-------- Material provided --------

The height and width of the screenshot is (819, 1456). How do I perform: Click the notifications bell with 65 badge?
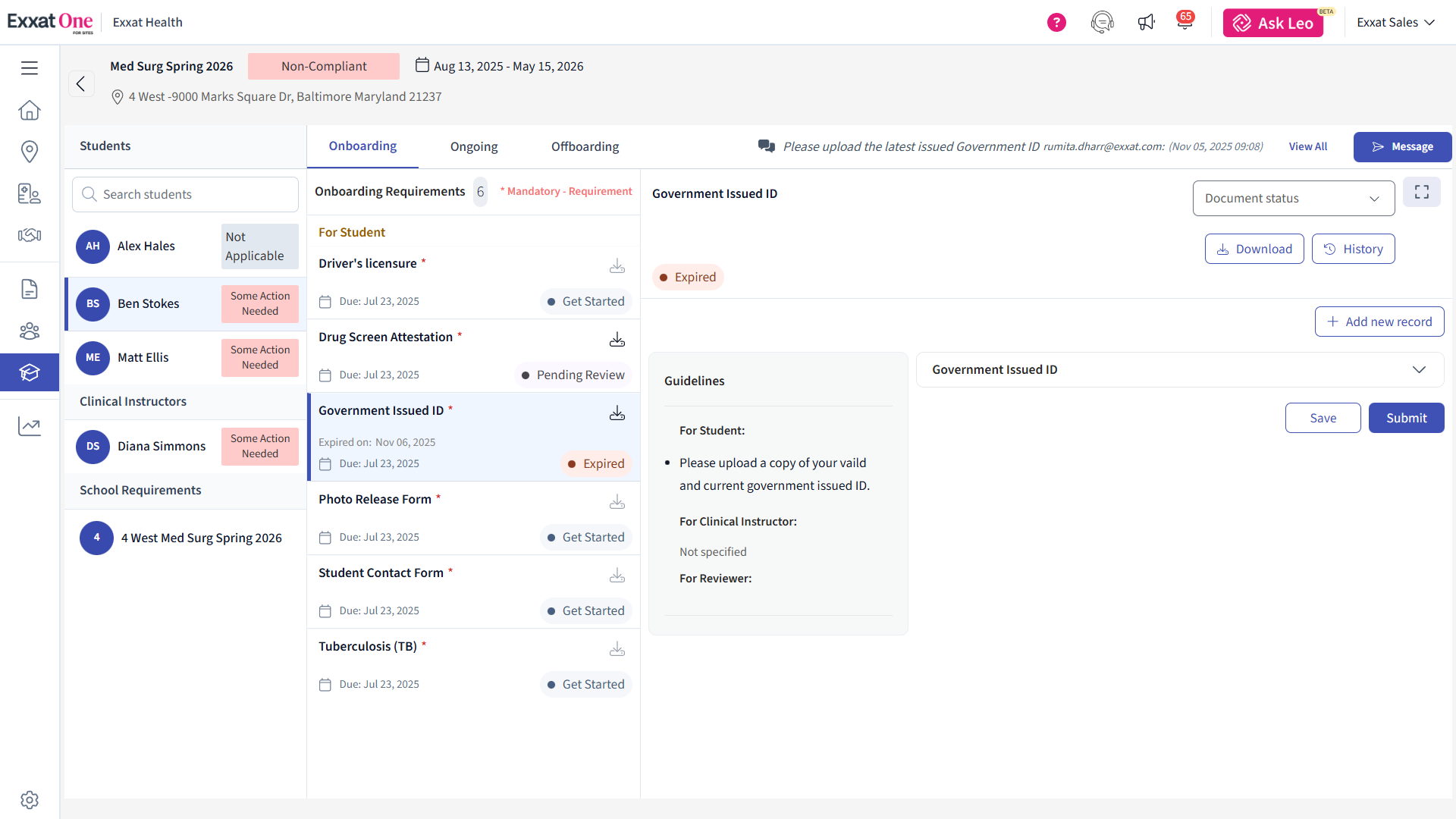click(x=1184, y=23)
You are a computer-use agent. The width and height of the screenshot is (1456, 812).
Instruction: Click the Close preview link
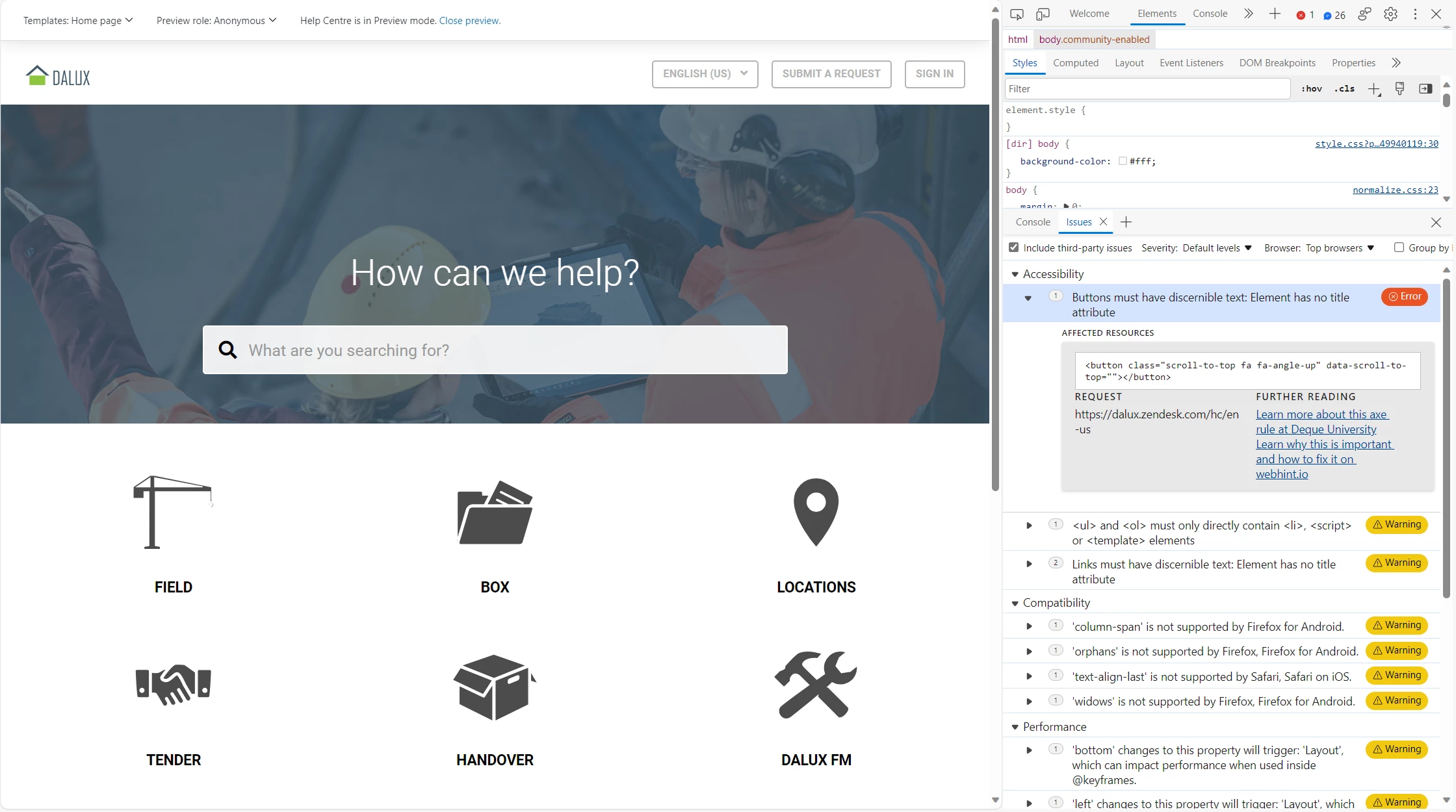pos(469,21)
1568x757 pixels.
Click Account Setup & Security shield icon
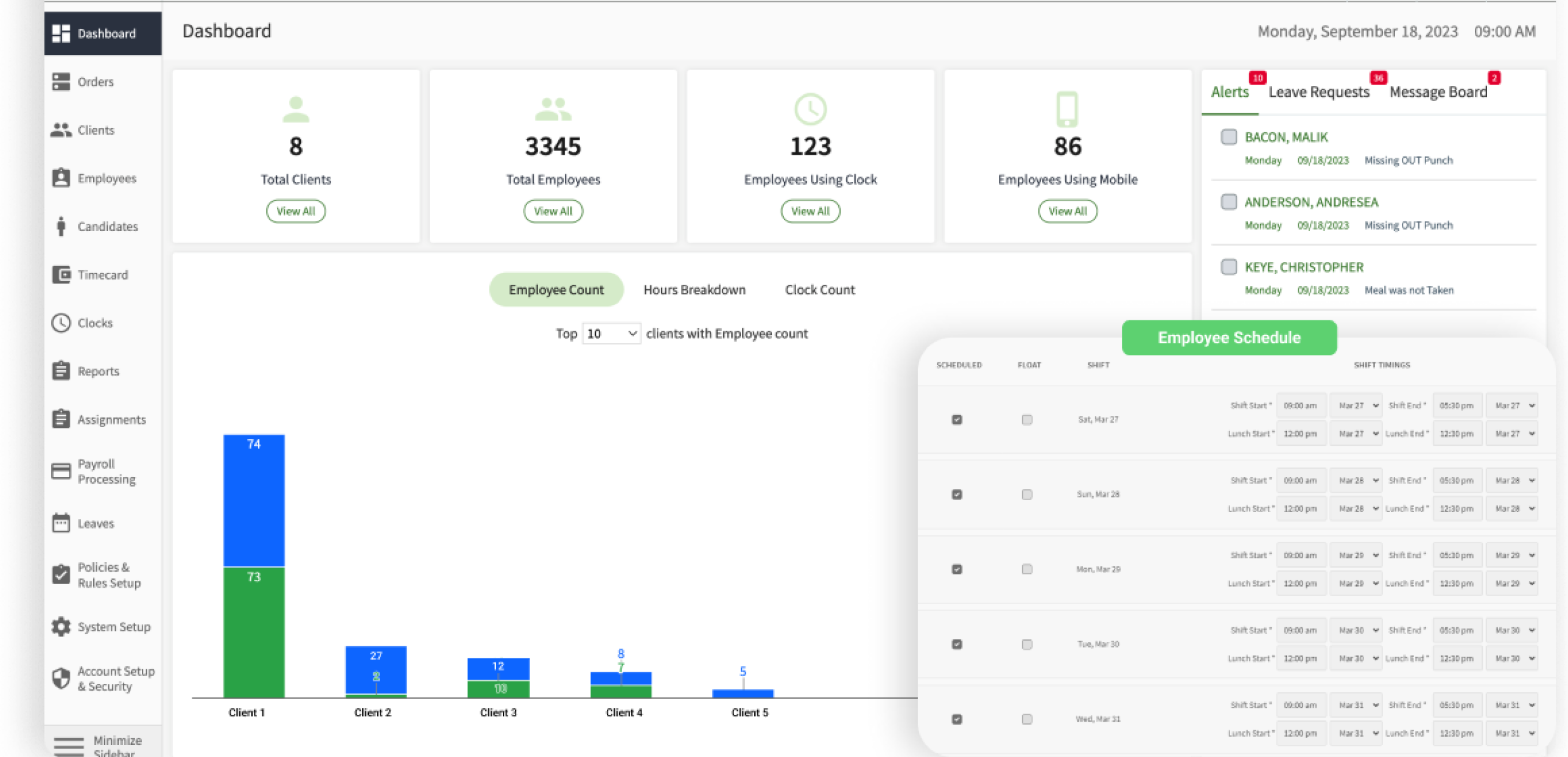pyautogui.click(x=61, y=678)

--------

● **Problem requirements**
Please write out all of the material above without changing a word, and omit any pictures.

● **Your response**
The height and width of the screenshot is (819, 1456). How do I perform: Click the notifications bell with 65 badge?
click(x=1184, y=23)
You are a computer-use agent. The width and height of the screenshot is (1456, 812).
Instruction: Click the Close preview link
pos(469,21)
1568x757 pixels.
Click Account Setup & Security shield icon
pyautogui.click(x=61, y=678)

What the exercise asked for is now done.